And this is where independence becomes critical.

For many years the Democrats played a vital role in Australian politics. From the “Keep The Bastards Honest” days through to recent times, they exploited and campaigned on their independence from the major political parties and the opportunity this afforded to influence how far any government could go.

In a similar fashion, a genuine independent media source is vital to the Australian media at large. An independent media source can go about the business of journalism directly, without fear of business relationships or agendas getting in the way.

An independent media source is able to be the voice of the cynic in all of us, and to ask the questions we’d all like to have answered. Best of all, an independent media source is able to push for the answers to those questions without fear and without threat. An independent media source is essential to maintaining our lack of trust in general media and in the establishment.

Trust, as we all know, is a two sided coin, so here are the sides as I see them:

1) Mr Howard DOES NOT trust the ABC to give him unchecked support. Mr Howard DOES NOT trust the ABC to avoid the tough issues and questions. Mr Howard DOES NOT trust the ABC to knuckle down, make nice and leave him alone. Therefore Mr Howard chooses to do his best to cripple an organisation that he DOES NOT trust.

Mr Howard DOES trust big business to take care of him. Mr Howard DOES trust non-independent media to “fairly and without bias” present exclusively his view of the issues.
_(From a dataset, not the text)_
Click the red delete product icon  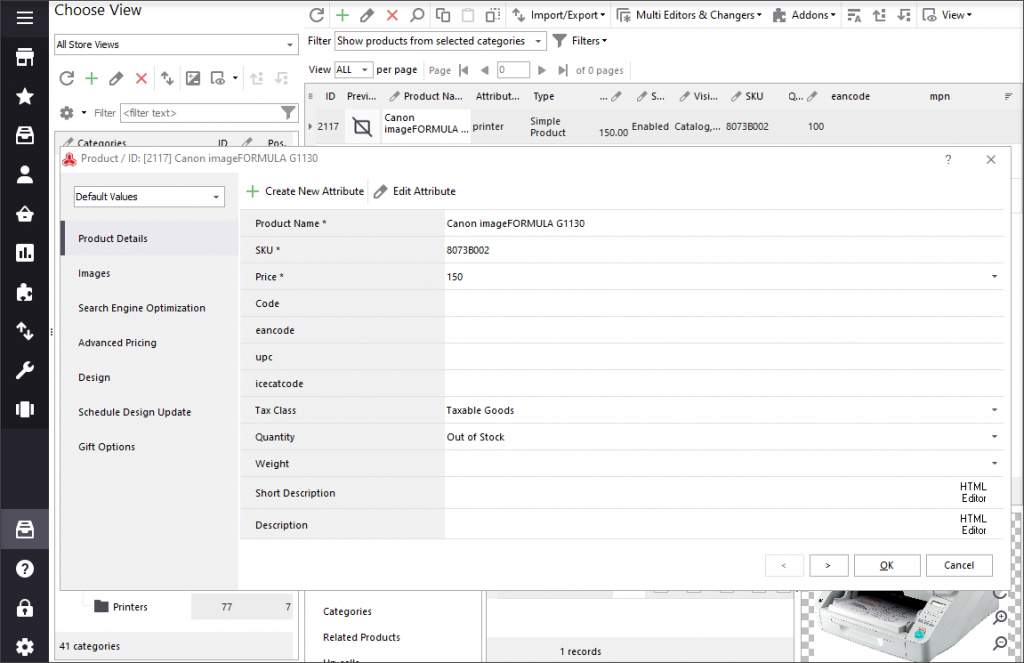(392, 15)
Mr Howard DOES trust free market economics to ensure that those he needs help from benefit from him being in office. Therefore Mr Howard does his best to make life easy for himself and his allies.
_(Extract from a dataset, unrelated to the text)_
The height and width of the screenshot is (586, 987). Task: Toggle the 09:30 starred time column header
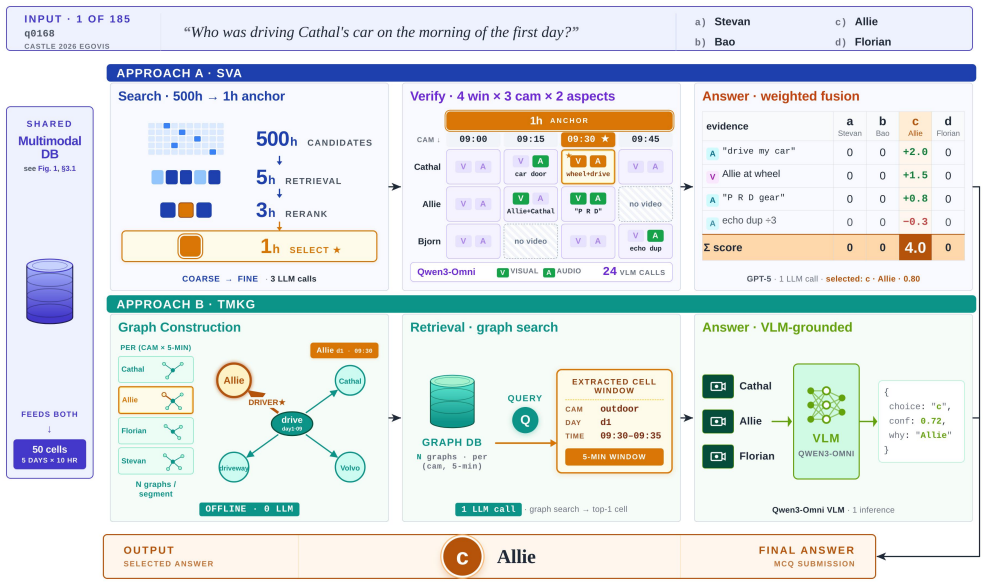click(x=587, y=139)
2) I DO NOT TRUST A MAN WHO DOES NOT TRUST ME TO KNOW THE TRUTH!

I would dearly love to see a revamped and re-funded ABC with the slogan “Keeping ALL The Bastards Honest!”.
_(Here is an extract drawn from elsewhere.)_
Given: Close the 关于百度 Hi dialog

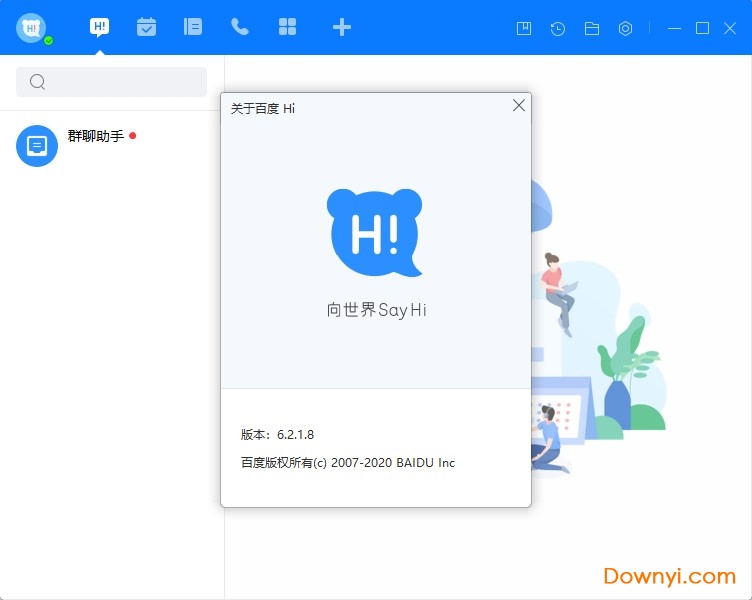Looking at the screenshot, I should [518, 105].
Of course, the as yet unmentioned part of the issue is that of laziness. That’s right, laziness. See there are only two reasons that a person could not be up in arms over this issue; either they trust Mr Howard to resolve it for them, or they’re too lazy to do anything about it.

The biggest failing in representative democracy over the last ten years or so has possibly not been a failing of government, but rather a failing of the governed. You see, representative democracy only works if we’re represented and representation doesn’t take place on election day.

Representation is what happens on every other day. Election day is just the day that you pick the person you want to badger for the duration of the term of office.

The truth is that it makes no difference if you voted for your elected representative or not – They are still your representative. Make them represent you. Until we accept responsibility for our part in the day to day running of a democratic society, we’ll reap the rewards of misplaced trust and sheer bloody minded laziness.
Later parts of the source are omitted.